▸ PROMPT: Go through the data line by line from the top, retyping each exactly, and end with the line that contains "Task: Click into".

*** Opening of SUPPLIED MATERIAL ***

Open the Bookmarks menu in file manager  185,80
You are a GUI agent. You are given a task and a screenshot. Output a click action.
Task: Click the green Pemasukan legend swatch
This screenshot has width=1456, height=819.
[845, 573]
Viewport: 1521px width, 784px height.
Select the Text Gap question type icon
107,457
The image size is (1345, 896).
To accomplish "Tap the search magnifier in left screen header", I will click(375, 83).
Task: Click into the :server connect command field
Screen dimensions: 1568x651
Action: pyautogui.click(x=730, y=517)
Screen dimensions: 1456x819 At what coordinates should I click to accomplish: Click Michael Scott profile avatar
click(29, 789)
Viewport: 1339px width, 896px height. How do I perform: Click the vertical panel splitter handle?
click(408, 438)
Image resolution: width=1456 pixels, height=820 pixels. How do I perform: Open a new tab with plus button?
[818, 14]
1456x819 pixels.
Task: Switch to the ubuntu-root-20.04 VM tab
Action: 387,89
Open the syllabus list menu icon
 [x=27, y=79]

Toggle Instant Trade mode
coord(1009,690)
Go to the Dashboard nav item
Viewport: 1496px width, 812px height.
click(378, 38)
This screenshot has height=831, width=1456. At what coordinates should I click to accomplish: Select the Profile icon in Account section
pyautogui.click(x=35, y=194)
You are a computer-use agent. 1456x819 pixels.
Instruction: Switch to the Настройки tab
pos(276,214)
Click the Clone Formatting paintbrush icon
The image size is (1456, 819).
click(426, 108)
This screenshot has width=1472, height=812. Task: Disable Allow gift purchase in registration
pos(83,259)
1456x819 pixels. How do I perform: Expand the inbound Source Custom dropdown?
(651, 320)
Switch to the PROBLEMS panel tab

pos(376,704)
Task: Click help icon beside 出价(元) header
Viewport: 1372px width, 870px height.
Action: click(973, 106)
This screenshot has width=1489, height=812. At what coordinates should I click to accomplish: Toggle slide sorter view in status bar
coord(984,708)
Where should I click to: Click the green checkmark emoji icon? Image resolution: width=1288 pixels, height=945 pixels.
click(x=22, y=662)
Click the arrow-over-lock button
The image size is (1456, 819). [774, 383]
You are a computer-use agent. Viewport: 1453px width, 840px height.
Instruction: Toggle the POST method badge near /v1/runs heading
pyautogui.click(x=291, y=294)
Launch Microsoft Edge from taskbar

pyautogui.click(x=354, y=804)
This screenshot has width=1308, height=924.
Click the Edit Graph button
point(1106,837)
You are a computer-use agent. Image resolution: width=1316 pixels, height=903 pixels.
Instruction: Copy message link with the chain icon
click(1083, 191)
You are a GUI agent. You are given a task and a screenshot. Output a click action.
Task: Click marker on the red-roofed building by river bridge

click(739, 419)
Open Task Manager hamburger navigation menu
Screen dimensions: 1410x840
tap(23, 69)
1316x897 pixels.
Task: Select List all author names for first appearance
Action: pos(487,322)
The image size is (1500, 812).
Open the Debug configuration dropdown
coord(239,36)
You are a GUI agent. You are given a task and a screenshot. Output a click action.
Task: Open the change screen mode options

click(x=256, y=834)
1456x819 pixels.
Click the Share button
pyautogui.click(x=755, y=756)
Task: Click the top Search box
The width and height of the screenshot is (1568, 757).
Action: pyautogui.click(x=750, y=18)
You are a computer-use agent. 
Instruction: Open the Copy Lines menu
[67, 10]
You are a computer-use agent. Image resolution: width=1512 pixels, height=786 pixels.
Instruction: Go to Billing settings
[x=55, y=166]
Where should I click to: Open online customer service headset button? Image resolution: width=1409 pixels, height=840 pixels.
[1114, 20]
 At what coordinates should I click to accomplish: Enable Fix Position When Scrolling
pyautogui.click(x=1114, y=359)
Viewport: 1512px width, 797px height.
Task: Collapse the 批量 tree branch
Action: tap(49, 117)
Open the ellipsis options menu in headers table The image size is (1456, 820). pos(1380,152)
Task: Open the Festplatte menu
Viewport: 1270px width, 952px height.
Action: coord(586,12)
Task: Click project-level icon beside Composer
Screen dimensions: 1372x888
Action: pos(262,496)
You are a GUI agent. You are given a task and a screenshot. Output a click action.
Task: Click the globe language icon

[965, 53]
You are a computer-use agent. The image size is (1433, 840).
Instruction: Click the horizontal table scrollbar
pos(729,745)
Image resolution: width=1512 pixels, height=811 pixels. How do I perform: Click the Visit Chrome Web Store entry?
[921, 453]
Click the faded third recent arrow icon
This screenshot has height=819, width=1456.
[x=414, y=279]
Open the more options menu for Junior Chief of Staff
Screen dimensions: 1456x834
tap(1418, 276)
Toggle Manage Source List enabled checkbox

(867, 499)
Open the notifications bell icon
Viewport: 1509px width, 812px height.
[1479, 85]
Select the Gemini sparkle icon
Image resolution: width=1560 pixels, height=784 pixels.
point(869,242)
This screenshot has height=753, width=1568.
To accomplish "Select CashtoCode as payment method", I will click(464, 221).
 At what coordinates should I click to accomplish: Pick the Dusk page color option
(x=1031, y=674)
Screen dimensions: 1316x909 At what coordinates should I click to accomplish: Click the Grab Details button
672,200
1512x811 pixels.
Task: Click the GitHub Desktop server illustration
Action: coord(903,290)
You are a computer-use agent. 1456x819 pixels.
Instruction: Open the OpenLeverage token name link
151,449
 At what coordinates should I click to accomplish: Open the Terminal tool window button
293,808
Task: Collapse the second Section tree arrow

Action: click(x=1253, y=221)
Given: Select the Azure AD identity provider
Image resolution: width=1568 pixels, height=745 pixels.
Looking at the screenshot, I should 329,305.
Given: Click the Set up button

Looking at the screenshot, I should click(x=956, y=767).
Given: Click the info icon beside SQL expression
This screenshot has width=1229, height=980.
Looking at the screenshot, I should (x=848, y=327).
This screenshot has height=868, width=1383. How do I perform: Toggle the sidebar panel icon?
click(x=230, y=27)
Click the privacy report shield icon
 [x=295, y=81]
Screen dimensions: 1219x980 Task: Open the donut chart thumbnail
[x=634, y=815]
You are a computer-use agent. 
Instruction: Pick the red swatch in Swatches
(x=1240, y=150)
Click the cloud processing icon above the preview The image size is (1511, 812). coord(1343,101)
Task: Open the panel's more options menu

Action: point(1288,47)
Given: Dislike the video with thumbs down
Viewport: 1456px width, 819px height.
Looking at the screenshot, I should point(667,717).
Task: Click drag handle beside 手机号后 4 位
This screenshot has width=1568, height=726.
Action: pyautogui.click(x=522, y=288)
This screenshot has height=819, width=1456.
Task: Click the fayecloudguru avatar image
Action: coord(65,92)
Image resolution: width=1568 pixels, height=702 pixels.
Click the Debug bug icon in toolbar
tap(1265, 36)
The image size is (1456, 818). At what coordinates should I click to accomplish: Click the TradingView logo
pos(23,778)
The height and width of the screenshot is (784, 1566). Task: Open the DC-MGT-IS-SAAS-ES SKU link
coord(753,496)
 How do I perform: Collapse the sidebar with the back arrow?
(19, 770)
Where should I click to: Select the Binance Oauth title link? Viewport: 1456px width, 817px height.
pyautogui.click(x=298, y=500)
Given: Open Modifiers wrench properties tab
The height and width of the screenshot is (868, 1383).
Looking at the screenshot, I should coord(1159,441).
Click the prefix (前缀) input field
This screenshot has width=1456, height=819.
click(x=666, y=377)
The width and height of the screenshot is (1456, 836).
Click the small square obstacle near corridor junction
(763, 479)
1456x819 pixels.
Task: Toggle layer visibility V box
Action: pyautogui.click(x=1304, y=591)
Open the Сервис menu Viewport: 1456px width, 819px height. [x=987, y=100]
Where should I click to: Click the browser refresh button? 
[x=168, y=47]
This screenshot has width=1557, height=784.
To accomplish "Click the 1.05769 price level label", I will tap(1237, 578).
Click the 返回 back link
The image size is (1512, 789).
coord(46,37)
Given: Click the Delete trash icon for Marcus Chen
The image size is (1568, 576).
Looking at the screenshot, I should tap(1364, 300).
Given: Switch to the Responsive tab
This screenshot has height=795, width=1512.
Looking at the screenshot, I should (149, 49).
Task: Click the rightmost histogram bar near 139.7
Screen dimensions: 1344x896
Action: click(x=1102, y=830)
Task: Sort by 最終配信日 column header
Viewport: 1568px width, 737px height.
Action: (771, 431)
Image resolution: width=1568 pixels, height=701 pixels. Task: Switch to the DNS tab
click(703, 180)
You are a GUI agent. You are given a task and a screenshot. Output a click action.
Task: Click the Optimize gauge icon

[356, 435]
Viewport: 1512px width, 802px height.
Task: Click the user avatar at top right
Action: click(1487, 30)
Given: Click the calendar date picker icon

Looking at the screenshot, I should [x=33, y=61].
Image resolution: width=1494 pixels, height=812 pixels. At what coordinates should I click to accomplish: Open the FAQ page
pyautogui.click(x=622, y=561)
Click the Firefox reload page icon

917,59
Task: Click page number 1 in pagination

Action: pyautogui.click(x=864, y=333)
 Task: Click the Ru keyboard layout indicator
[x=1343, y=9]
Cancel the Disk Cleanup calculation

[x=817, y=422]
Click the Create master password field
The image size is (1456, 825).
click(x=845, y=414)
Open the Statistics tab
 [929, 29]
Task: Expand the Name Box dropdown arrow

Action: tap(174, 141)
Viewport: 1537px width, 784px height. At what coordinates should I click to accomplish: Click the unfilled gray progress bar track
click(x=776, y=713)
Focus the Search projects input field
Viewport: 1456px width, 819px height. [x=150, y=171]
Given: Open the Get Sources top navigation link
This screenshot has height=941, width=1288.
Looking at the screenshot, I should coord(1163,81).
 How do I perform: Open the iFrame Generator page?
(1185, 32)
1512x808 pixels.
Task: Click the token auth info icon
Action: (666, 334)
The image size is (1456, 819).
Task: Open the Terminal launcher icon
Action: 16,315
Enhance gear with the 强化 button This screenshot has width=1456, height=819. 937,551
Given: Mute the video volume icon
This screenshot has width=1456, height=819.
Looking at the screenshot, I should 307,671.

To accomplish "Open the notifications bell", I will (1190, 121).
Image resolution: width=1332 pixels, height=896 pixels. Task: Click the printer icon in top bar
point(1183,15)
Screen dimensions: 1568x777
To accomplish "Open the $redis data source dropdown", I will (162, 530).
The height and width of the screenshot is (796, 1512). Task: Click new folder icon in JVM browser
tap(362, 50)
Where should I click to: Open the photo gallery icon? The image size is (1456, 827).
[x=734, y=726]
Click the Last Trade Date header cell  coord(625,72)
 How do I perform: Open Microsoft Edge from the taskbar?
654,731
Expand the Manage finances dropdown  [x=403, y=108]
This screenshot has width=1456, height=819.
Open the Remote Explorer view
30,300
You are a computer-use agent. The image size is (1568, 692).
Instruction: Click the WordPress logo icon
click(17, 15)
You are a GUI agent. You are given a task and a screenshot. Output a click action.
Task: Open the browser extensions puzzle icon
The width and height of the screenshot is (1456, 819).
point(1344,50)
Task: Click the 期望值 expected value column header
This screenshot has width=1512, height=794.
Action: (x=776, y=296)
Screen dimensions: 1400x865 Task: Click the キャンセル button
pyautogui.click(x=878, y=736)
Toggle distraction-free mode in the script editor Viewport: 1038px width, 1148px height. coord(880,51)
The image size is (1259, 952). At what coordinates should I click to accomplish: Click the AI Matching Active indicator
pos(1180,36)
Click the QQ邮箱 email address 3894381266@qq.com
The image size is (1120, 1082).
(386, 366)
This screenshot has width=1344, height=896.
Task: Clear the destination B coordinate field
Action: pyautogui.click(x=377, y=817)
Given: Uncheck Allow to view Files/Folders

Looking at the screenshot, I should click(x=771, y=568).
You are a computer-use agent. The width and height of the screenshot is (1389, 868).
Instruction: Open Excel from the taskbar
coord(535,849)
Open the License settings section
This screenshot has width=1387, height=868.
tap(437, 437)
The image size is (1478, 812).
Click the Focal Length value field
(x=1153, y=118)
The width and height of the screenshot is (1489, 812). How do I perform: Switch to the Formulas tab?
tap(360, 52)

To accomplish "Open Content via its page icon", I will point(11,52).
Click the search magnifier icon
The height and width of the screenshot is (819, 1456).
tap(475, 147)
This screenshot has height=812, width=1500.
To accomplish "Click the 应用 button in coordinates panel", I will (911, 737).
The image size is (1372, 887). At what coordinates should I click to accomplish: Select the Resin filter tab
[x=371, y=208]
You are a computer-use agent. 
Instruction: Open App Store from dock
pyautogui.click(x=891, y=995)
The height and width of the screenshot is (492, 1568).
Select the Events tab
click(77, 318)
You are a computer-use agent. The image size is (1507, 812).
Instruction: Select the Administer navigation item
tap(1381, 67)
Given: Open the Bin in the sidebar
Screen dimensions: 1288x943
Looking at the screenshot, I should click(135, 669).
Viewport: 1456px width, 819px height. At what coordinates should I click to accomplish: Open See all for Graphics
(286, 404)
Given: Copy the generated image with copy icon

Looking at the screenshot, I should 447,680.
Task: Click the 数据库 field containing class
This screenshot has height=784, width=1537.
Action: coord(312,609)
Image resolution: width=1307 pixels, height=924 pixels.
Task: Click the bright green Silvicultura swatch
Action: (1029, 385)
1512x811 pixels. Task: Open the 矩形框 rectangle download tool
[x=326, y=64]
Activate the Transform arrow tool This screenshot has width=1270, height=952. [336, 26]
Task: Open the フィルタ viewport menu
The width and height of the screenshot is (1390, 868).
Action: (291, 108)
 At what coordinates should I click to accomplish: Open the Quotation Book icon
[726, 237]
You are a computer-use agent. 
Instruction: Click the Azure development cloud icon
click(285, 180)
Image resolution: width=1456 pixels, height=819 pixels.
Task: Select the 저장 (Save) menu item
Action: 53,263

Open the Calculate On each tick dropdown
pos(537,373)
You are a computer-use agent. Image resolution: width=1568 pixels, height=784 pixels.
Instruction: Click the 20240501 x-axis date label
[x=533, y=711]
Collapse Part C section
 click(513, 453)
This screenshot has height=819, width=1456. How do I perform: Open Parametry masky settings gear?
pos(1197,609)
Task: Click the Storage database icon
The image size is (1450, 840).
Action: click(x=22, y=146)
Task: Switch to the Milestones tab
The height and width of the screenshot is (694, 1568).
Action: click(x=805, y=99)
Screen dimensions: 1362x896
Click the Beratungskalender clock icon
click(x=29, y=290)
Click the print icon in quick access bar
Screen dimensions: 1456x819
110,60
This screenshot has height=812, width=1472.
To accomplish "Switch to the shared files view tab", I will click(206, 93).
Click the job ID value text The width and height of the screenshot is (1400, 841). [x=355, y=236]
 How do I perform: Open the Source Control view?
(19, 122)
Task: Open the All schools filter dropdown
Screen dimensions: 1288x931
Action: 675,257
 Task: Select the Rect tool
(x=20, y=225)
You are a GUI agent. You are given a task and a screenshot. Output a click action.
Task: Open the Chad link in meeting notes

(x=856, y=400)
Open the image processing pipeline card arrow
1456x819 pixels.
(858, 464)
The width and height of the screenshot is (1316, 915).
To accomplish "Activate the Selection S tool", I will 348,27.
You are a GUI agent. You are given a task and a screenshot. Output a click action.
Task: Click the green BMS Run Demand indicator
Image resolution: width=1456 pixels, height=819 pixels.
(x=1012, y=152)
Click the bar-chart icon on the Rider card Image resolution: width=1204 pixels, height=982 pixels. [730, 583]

*** Close of SUPPLIED MATERIAL ***

▸ RESPONSE BOX:
Open the Bookmarks menu in file manager  185,80
You are a GUI agent. You are given a task and a screenshot. Output a click action.
Task: Click the green Pemasukan legend swatch
This screenshot has width=1456, height=819.
[845, 573]
Viewport: 1521px width, 784px height.
Select the Text Gap question type icon
107,457
The image size is (1345, 896).
To accomplish "Tap the search magnifier in left screen header", I will click(375, 83).
Task: Click into the :server connect command field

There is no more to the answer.